There is a particular marriage between writers and the sport of boxing. A. J. Liebling, in the introduction to
The Sweet Science, states that "a boxer, like a writer, must stand alone." A simple truth, simply stated.
By his own admission Liebling boxed
...just enough to show I knew what was all about it, as the boys say. I went shorter rounds every time. The last was in about 1946, and the fellow I was working with said he could not knock me out unless I consented to rounds longer than nine seconds.
It's tempting to fill this space with quotes from The Sweet Science for three reasons. First, Liebling's writing is a joy and interminably quotable. Second, I have at my desk and am reading from the first edition copy.
The third reason to quote Liebling at length is because he is much more qualified than I to introduce Boxiana; or, Sketches of Ancient and Modern Pugilism.

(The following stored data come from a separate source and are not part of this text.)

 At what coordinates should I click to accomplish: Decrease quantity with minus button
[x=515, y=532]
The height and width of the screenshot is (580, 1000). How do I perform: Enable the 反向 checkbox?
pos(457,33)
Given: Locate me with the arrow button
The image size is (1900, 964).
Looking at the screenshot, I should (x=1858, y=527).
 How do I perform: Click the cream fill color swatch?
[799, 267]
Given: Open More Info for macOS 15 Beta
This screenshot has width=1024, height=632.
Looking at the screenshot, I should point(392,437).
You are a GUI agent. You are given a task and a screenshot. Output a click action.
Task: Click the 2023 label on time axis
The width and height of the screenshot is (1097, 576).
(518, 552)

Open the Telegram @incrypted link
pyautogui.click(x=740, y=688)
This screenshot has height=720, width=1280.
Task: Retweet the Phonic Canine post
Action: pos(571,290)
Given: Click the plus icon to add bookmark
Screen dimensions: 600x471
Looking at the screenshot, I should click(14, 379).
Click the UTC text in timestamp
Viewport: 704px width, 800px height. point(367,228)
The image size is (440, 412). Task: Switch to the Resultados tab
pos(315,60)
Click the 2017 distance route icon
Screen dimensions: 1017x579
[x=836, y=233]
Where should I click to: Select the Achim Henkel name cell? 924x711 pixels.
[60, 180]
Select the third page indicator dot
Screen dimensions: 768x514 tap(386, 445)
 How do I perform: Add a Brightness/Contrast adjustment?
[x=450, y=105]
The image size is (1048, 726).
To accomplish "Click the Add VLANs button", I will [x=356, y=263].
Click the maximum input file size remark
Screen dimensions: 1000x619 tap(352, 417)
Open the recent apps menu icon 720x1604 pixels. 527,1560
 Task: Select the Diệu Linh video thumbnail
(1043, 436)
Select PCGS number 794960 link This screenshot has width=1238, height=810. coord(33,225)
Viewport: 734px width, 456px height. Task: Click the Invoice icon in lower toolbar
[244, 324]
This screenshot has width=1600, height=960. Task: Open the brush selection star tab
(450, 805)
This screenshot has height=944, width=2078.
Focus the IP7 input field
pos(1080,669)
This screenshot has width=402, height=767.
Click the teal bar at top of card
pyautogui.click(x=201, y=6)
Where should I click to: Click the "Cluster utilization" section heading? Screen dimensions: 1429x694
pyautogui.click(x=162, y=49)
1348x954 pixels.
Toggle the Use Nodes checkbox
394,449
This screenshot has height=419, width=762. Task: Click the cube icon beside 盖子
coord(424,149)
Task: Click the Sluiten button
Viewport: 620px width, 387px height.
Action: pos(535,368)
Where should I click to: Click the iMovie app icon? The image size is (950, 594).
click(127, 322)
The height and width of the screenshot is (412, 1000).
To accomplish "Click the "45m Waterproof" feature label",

Liebling says of Boxiana's author, Pierce Egan:
[He] was the greatest writer about the ring who ever lived....He belonged to London, and no man has ever presented a more enthusiastic picture of all aspects of its life except the genteel. He was a hack journalist, a song writer, a conductor of puff-sheets and, I am inclined to suspect, a shakedown man.His accounts of the extra-annular lives of the Heroes, coal-heavers, watermen, and butchers' boys, are a panorama of low, dirty, happy, brutal, sentimental Regency England that you'll never get from Jane Austen.
Indeed.
Boxing during the Regency years was performed by pugilists, bare-fisted men who worked as hackney coach drivers, butchers, brewers, carpenters, and dust-men. "Gentlemen" also appeared in the ring, and nobility of all ranks wagered huge sums on fights that sometimes went 30 or 40 rounds. Egan documents 41 rounds between Cribb and Belcher, ending when "Belcher, quite exhausted, fell upon the ropes, and gave up the contest."
Another taste of the times can be found in Selections from The Fancy; or True Sportsman's Guide, nicely reprinted by the Imprint Society, with an artful foreword by George Plimpton. There was money to be made for the boxers, the promoters, and those who followed the sport and bet on the matches. Tens of thousands attended when the best known fighters appeared in the ring.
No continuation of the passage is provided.